● **WORK INSTRUCTION**
Copy out every line of the records in which "agent" can be found.

* * * * *

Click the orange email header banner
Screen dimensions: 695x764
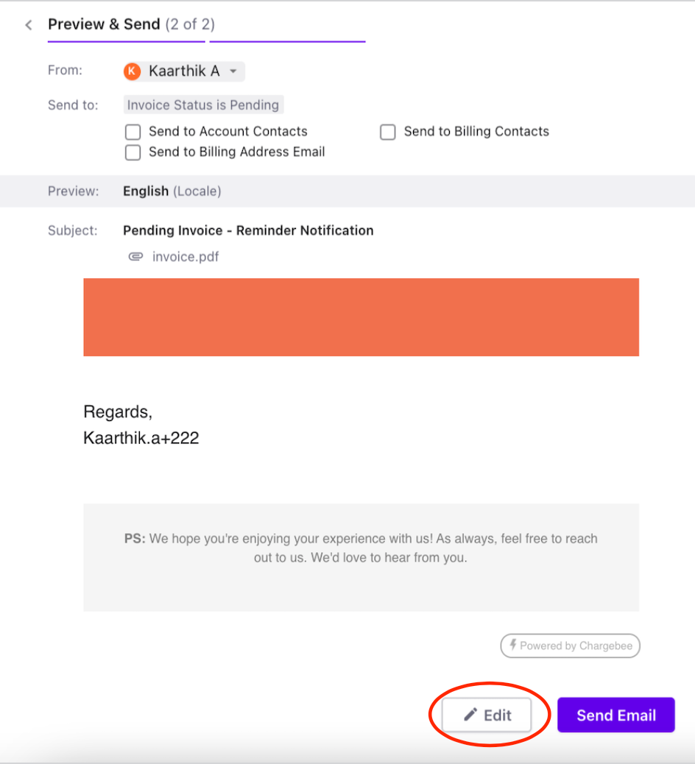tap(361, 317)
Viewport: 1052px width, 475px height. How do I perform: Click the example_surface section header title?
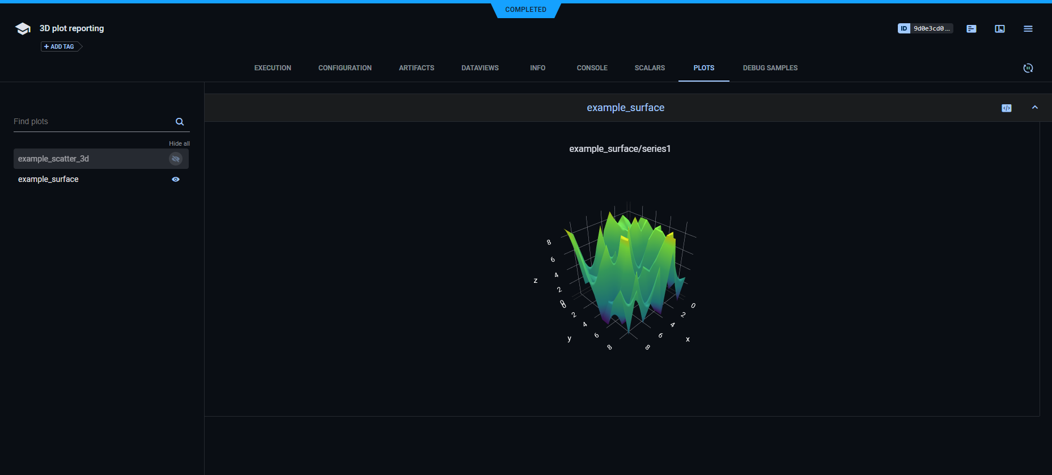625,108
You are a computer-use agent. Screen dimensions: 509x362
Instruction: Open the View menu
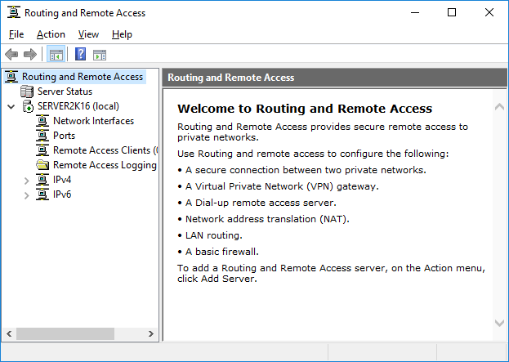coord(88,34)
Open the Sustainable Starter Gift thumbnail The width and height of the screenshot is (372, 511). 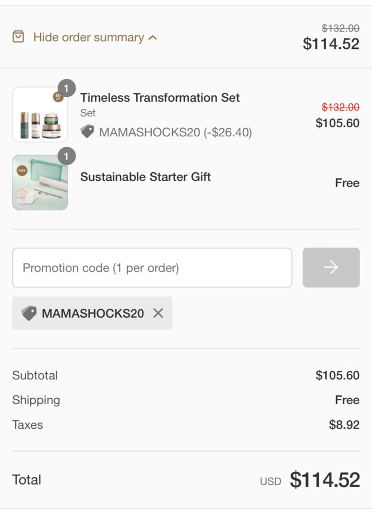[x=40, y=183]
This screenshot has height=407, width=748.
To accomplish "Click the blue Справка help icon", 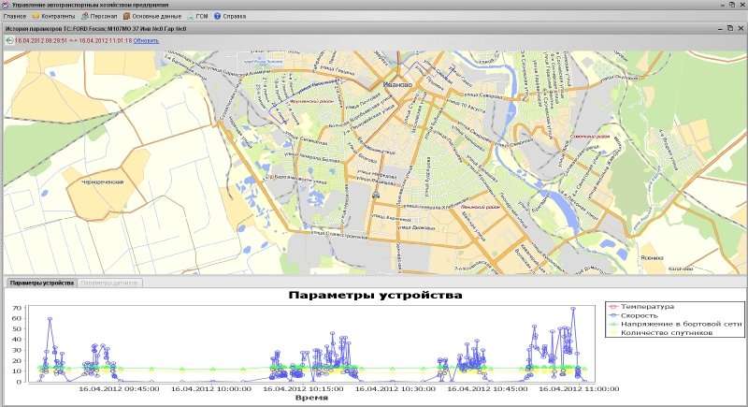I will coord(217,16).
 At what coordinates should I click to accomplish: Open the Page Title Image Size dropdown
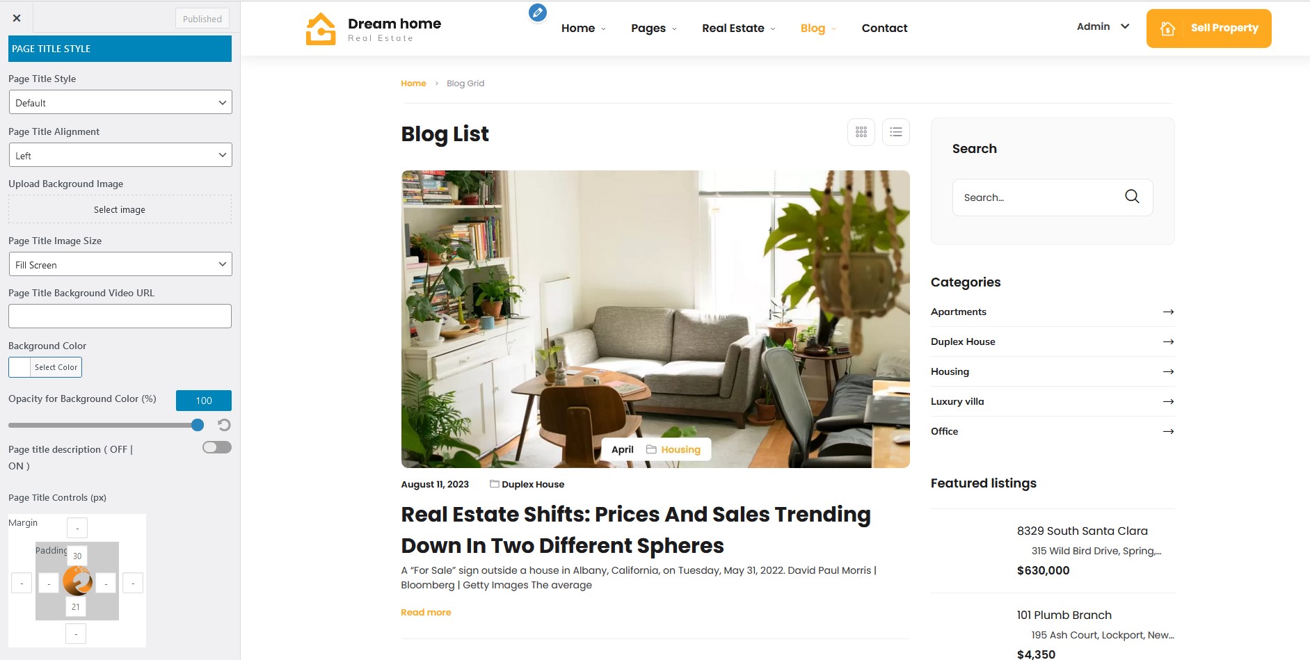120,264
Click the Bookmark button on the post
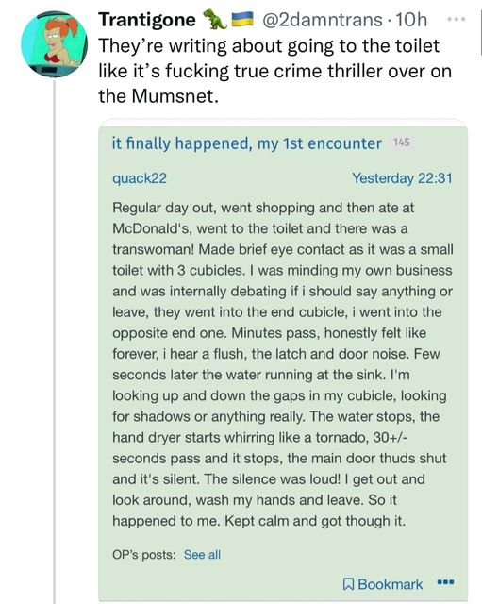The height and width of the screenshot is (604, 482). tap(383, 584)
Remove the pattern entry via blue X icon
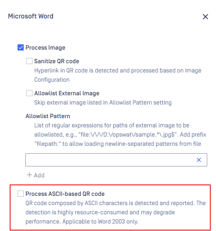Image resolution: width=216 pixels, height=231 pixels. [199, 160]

* * * * *

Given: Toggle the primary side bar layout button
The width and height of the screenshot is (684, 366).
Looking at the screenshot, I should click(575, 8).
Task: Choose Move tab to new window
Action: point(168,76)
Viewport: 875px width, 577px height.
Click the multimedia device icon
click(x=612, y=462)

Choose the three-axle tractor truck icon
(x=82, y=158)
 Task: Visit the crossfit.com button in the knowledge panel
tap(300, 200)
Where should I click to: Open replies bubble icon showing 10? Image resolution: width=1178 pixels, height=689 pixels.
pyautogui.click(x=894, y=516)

* * * * *

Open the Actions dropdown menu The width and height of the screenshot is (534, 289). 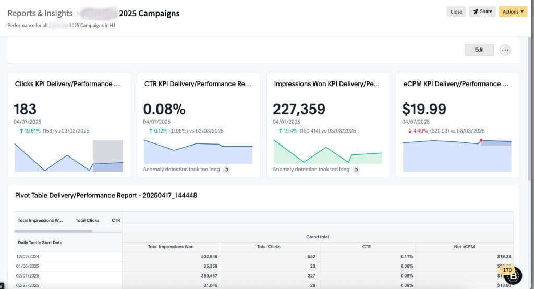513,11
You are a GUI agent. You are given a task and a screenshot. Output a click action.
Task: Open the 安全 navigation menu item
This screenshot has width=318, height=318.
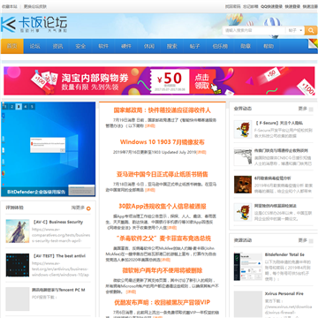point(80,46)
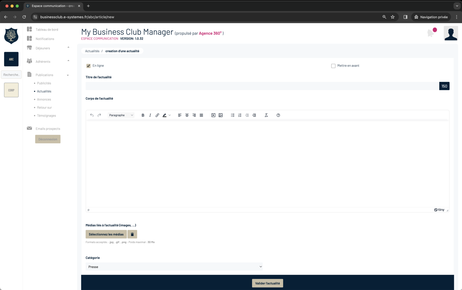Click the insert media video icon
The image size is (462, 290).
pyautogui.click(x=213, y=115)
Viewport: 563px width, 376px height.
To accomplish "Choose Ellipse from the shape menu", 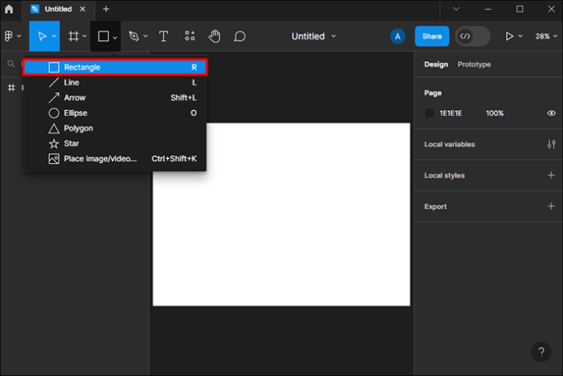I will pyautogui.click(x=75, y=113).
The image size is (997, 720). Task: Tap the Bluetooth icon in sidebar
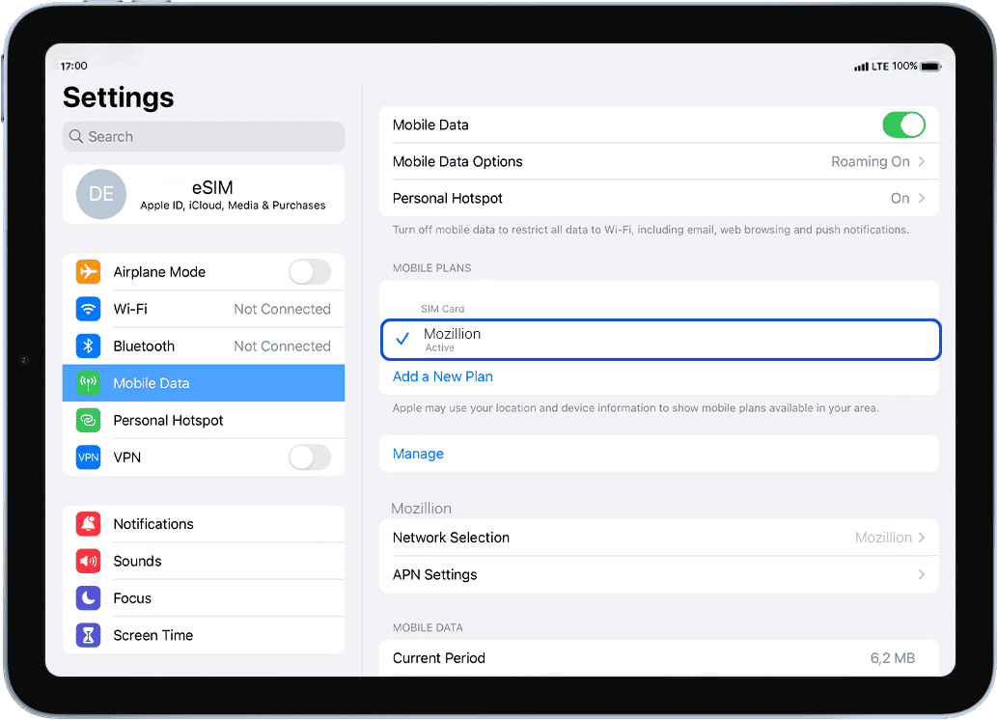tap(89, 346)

* * * * *

● **OUTPUT OF THE EXERCISE**
You are a computer-use agent. Screen dimensions: 509x362
You are a GUI agent. You are given a task and a screenshot. Output a click action.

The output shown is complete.